[Dataset entries]
========================

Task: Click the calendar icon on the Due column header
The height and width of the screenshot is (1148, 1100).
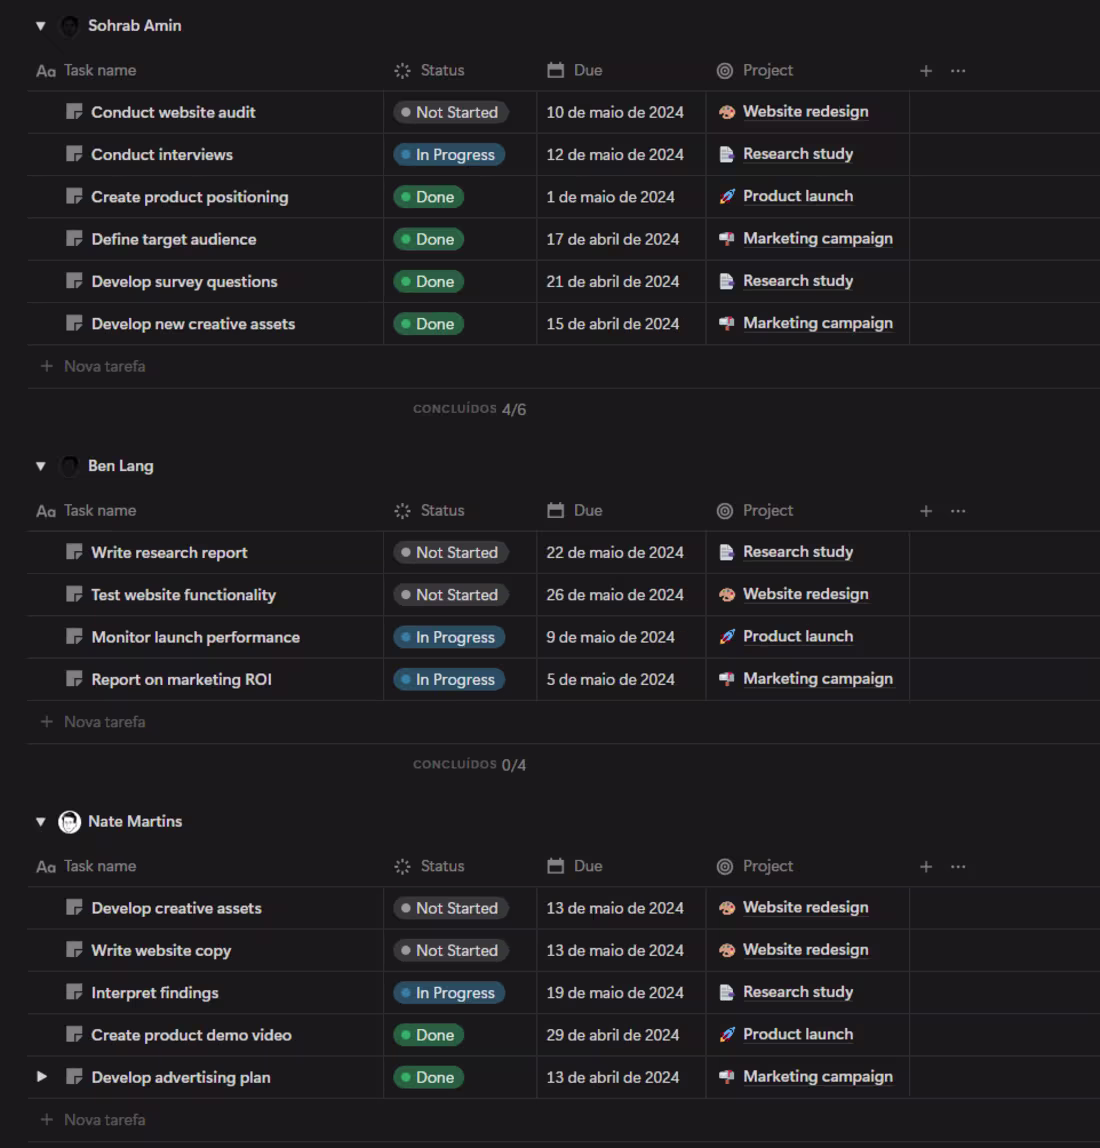Action: click(x=556, y=70)

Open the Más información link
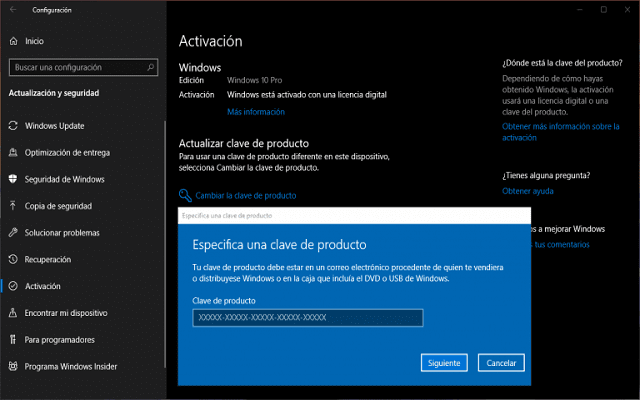[256, 112]
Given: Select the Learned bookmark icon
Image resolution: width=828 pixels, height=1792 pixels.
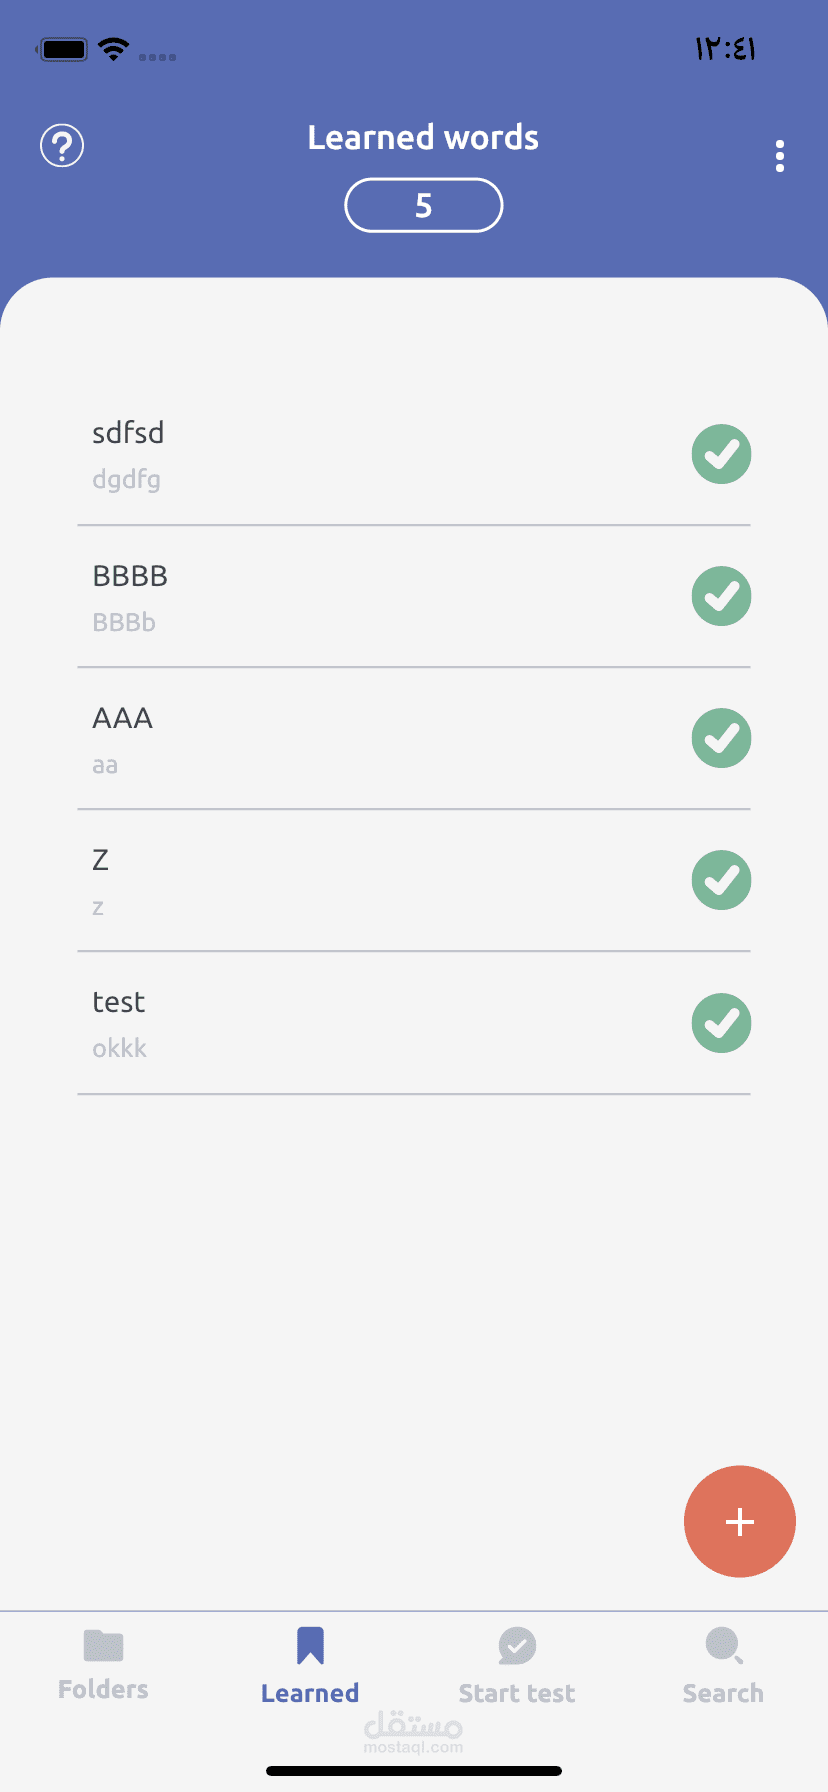Looking at the screenshot, I should click(310, 1645).
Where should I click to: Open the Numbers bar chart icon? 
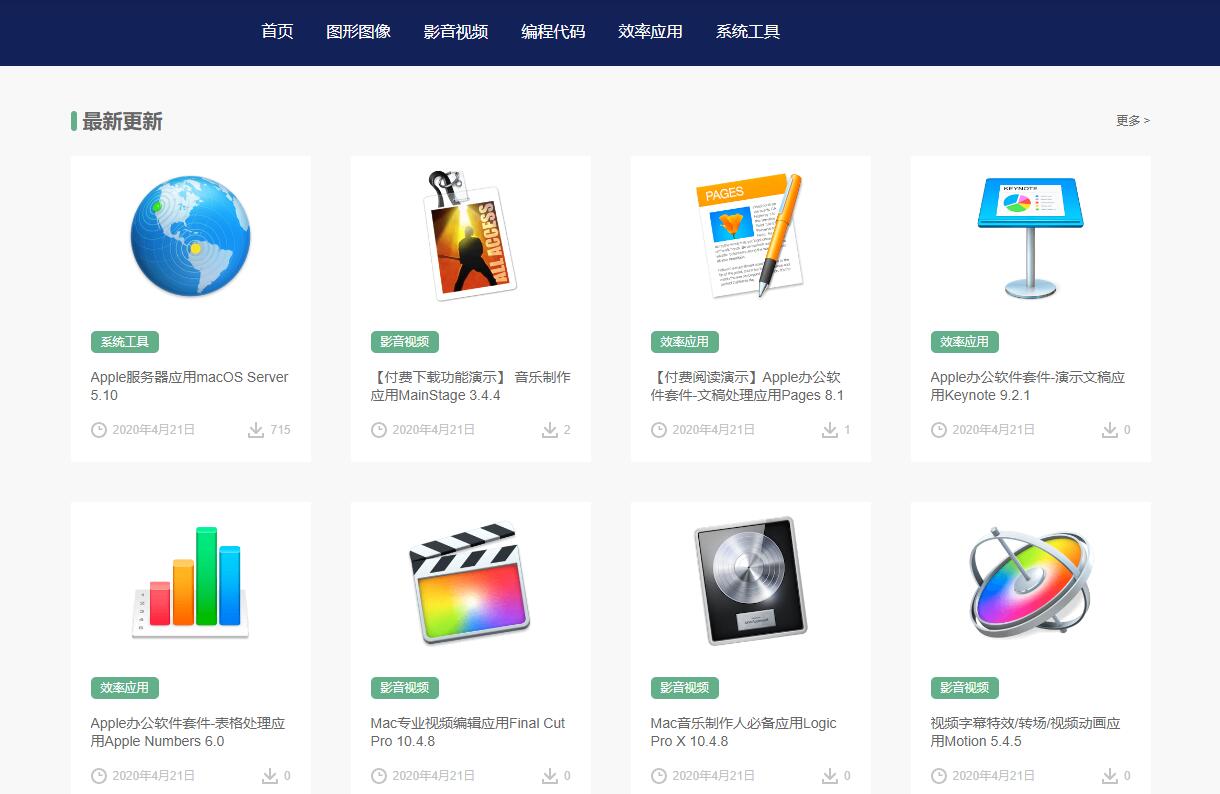(190, 582)

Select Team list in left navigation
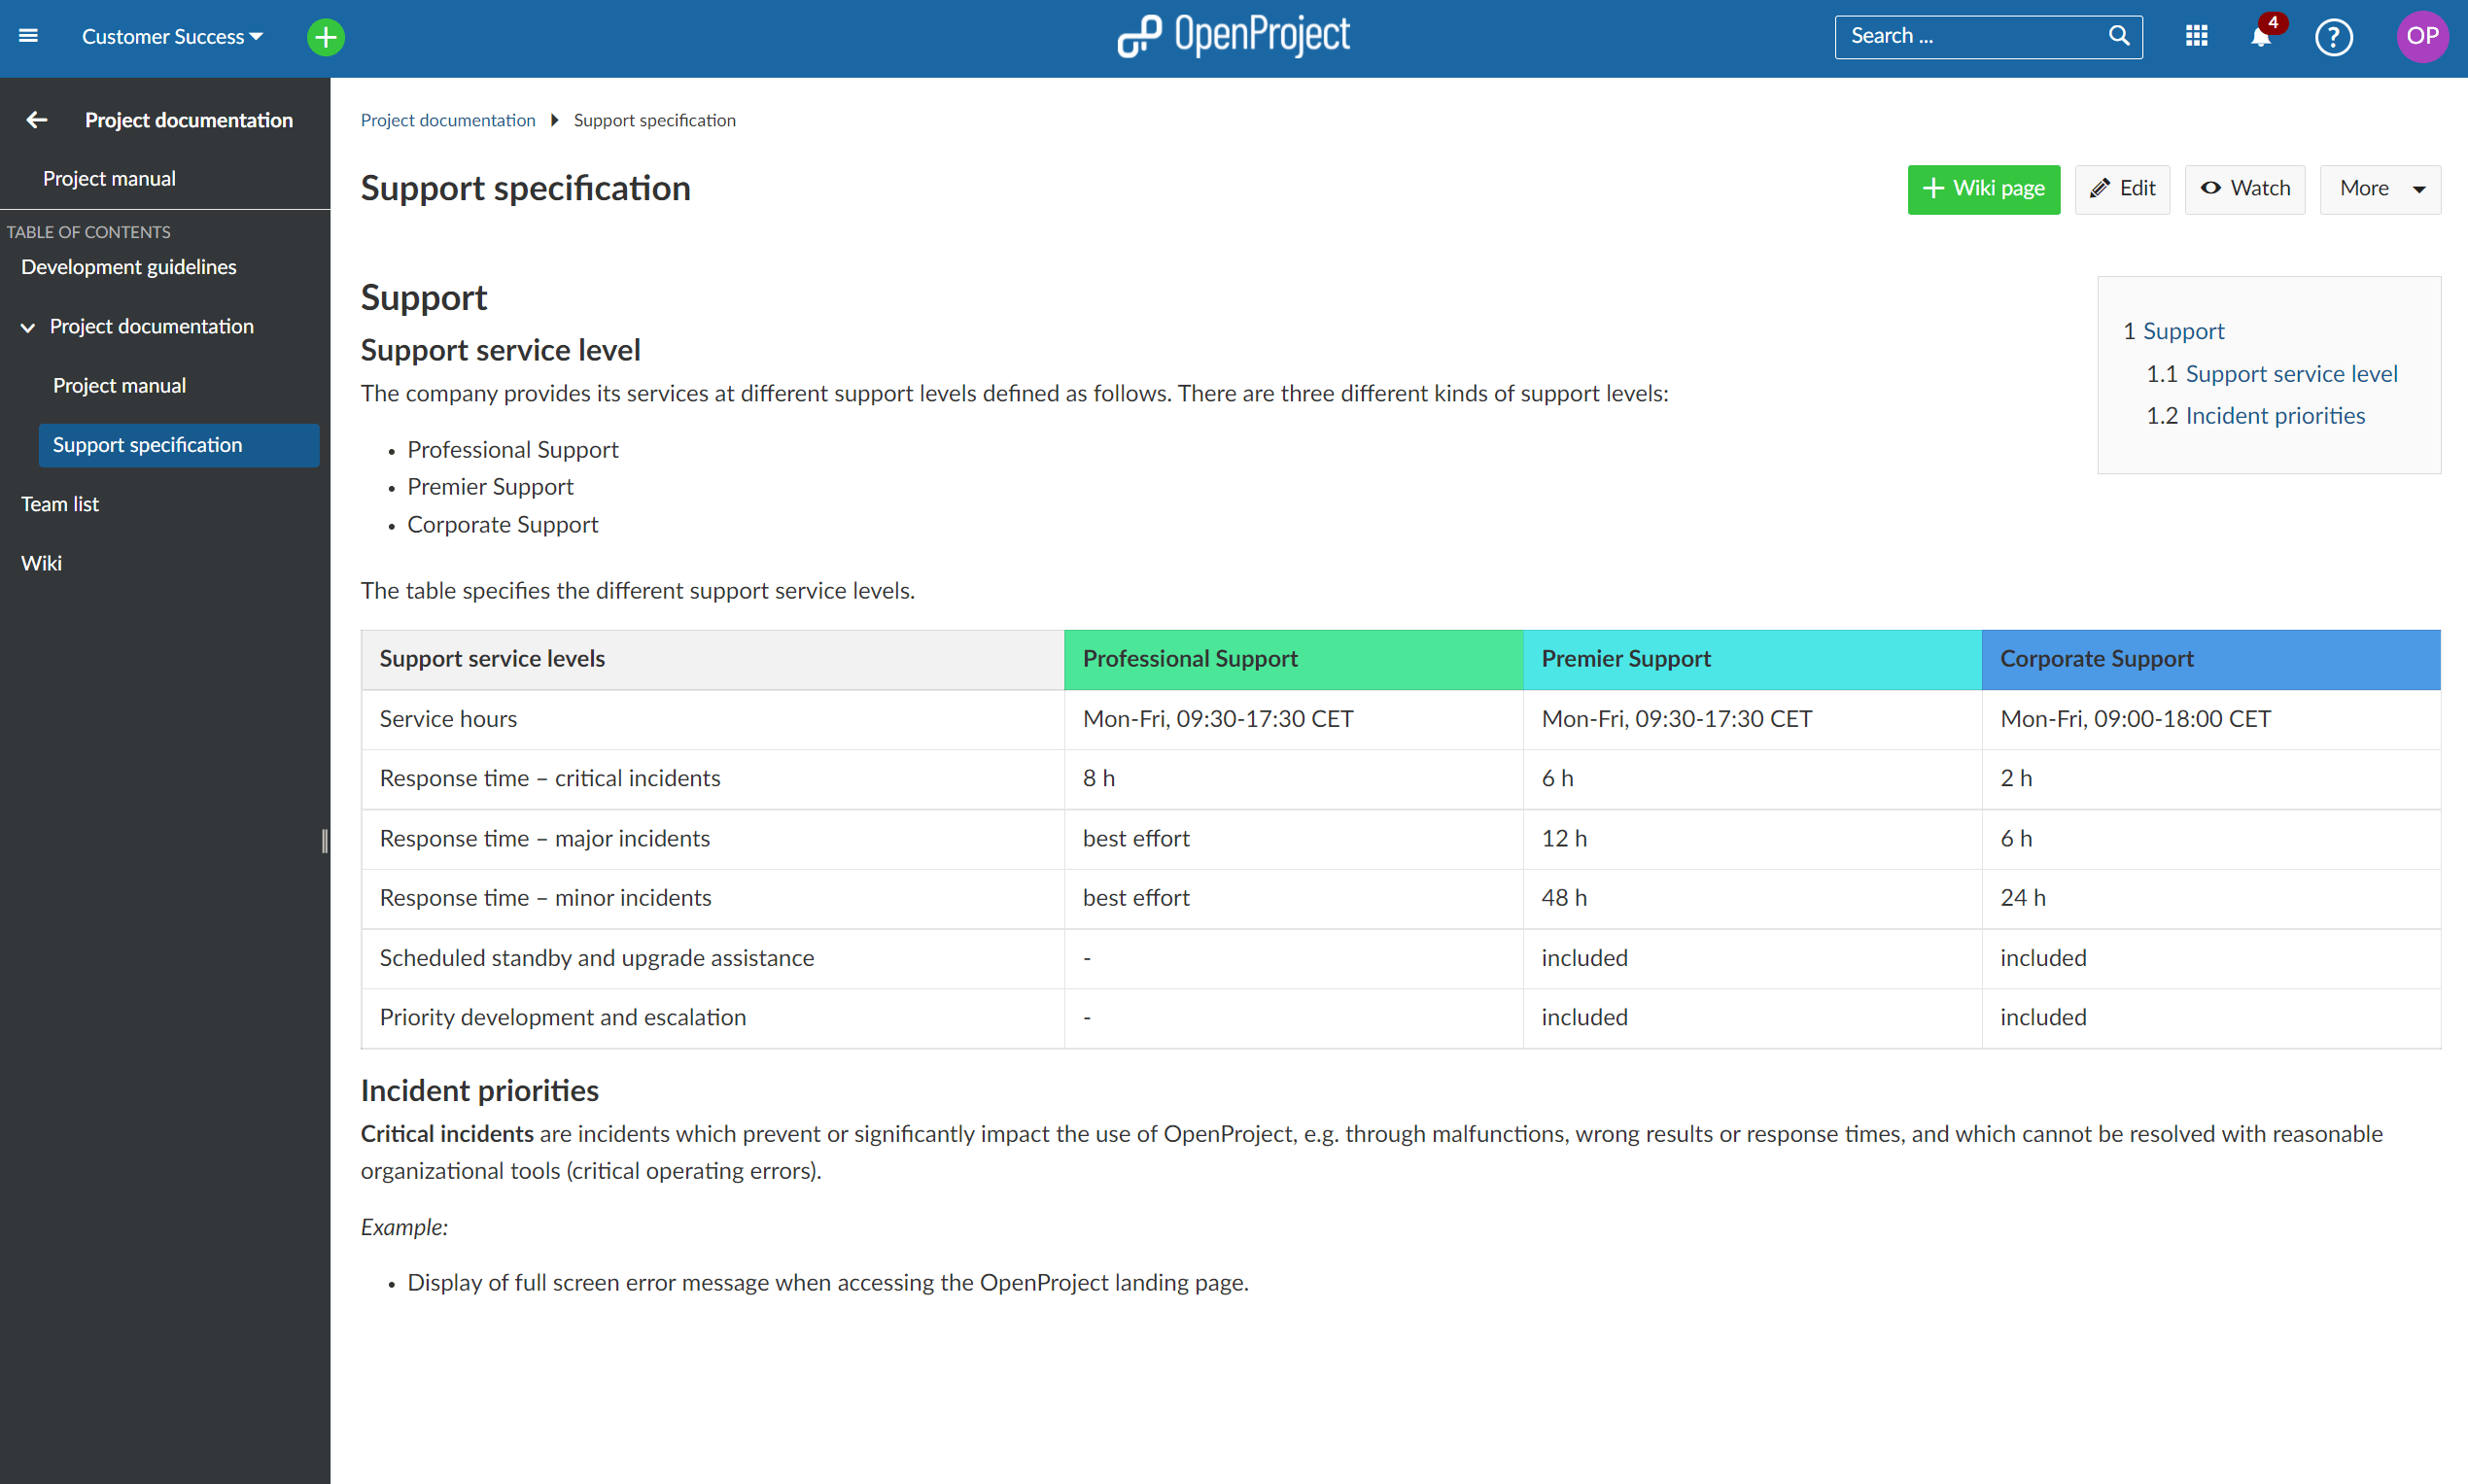coord(58,504)
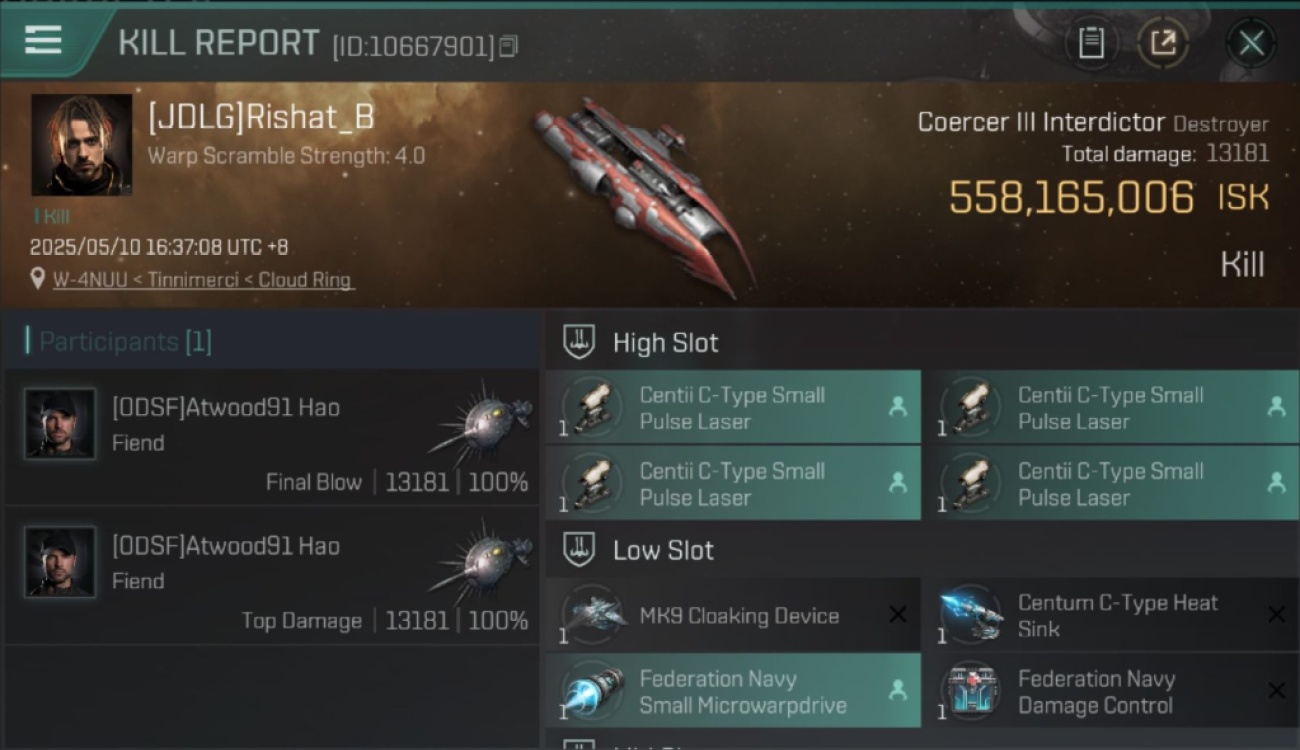Viewport: 1300px width, 750px height.
Task: Select first Centii C-Type Small Pulse Laser
Action: [733, 408]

========================

> _Task item_
Copy out, exactly and without pictures, each line from the one containing "Where should I" through the final line of the entries, both ends included.

> _Expected answer_
Where should I click to: Open the Numbers bar chart icon? 
(190, 582)

Select Team list in left navigation
coord(58,504)
Viewport: 1300px width, 750px height.
Task: Select first Centii C-Type Small Pulse Laser
Action: [733, 408]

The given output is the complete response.